Язык философии - Бибихин Владимир Вениаминович. Страница 9
Если знание о том, что знак есть знак, предшествует знаку и из самого знака не вычитывается, т. е. без наполнения значительностью события фигура не становится знаком, то не распространяется ли зависимость от значительности вообще на всё что есть в знаке? В самом деле, что мы понимаем, когда понимаем знак? Его самого? Ситуацию? Его и ситуацию вместе?

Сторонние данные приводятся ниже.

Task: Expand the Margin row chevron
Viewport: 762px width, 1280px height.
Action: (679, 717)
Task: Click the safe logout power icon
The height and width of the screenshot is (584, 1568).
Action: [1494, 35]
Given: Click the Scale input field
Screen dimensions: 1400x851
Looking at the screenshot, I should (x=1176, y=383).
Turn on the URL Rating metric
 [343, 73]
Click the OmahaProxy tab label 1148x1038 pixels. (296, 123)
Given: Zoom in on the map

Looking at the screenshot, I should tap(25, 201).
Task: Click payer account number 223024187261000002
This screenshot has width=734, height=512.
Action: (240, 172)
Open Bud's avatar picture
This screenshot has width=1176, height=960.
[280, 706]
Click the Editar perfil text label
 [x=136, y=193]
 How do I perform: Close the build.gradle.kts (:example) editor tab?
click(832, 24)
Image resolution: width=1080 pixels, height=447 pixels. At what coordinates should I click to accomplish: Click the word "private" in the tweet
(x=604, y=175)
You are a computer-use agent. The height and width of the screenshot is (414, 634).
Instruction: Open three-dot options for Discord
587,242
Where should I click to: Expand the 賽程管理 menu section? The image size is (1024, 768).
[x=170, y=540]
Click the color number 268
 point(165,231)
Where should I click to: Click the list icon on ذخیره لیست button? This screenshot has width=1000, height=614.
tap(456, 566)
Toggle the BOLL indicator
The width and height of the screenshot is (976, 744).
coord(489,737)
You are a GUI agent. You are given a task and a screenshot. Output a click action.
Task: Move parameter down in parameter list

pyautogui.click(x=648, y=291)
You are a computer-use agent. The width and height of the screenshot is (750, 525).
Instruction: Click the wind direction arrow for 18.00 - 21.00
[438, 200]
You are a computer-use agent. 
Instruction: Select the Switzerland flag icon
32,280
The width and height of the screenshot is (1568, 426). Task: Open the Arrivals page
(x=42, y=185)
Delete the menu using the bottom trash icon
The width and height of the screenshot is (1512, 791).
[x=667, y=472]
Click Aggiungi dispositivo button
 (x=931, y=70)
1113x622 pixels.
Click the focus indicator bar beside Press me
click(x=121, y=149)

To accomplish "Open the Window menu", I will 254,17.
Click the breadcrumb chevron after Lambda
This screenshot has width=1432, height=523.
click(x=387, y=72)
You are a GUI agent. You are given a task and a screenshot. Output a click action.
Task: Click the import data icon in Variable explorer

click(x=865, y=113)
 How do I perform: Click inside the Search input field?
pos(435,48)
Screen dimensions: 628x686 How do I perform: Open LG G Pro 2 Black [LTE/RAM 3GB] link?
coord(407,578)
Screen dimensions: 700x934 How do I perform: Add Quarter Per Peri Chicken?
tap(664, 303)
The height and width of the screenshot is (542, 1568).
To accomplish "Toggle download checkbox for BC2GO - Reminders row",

Допустим, человек на большом расстоянии от нас машет рукой. В человеке для нас всё значимо, начиная с его простого присутствия. Другое дело — значение того, что значимо. Совсем не обязательно оно должно быть нам сразу понятно. Мы можем колебаться, означает ли увиденный нами жест наступление грозы, приглашение «посмотрите, как всё хорошо кругом», констатацию «всё складывается так, что хуже некуда» или что‑то еще. Но мы можем и не придать вовсе никакого значения конкретно этомужесту. Прежде чем спросить, как происходит понимание знака, значение которого еще не определилось, надо решить, обязательно ли за знаком следует понимание. По–видимому, нет. Знак не относится к пониманию так, как причина относится к следствию. За знаком может не следовать ни понимания, ни даже попытки его понять. Если такая попытка всё же имеет место, она следствие опять же не знака самого по себе, а нашей захваченности. Как значительность или отсутствие значительности, так и выбор между пониманием и непониманием знака диктуется не знаком, а событием.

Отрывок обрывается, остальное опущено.